THE LEGENDS OF REAL ESTATE AWARDS 2016 – Ralph Bivins, editor of Realty News Report, has selected the most significant people, projects, deals and ideas of the Houston real estate market for 2016. These aren’t necessarily the largest or the first. But the deals point to future trends, potential gold mines, noble visions and notable accomplishments.
LEGEND: TEXAN OF THE YEAR – John Goff, Crescent Real Estate Equities.
John Goff, chairman of Crescent Real Estate Equities of Fort Worth, has stamped a large footprint on the Texas real estate market. Last summer, Goff launched a $4 billion real estate buying spree with a vehicle called GP Investment Fund. And at the end of 2016, Crescent opened a new 20-story office tower in Dallas – the 530,000-SF McKinney & Olive building. It’s over 90 percent leased.
Goff was born on the Texas Gulf Coast, in the Freeport community in 1955 and he grew up in Lake Jackson, south of Houston.
Goff has done well for a young man who started off in the mid-1980s by putting everything he had – $15,000 from a cashed-in 401K account – into an investment with Richard Rainwater. They bought a stake in the Staubach Co. real estate firm, which turned out to be a gold mine when Jones Lang LaSalle bought Staubach a few years later.
Through Crescent, Goff made some smart deals, buying the 4 million-SF Greenway Plaza in central Houston and a stake in The Woodlands. In August of 2007, just before the economy took a nosedive, Goff sold Crescent to Morgan Stanley for $6.5 billion. Two years later, in the Great Recession, the deal was looked like a blemish on Morgan Stanley’s books, so they asked Goff to buy back the assets, which he did – for less than 50 cents on the dollar – a brilliant move.
In a visionary civic effort, Goff also spearheaded the creation of the Klyde Warren Park, which was built over a depressed freeway in downtown Dallas. The widely acclaimed urban park is surrounded with several office and residential high-rise projects that are being developed on the park’s perimeter. The Texas Department of Public Transportation has proposed a similar over-the-freeway park on the east side of downtown Houston. These deck parks are now underway in a number of cities around the country, says landscape designer James Burnett, who planned Klyde Warren Park.
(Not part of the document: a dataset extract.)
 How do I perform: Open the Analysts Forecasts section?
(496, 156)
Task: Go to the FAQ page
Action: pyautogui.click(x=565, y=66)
In downtown Houston, Goff has been planning to build 6 Houston Center, a proposed 30-story office tower at Walker and Caroline streets. It’s a follow-up to the 5 Houston Center that Crescent completed in 2002. But it’s likely to be a few years before 6 Houston Center gets going, due to the softness in the Houston office market.
With the development of a new Dallas office building that was 90 percent leased as it opened, launching the new investment fund and for his leadership with the creation of the trend-setting Klyde Warren park in downtown Dallas, John Goff is the winner of Realty News Report’s Legends of Real Estate Award – Texan of the Year.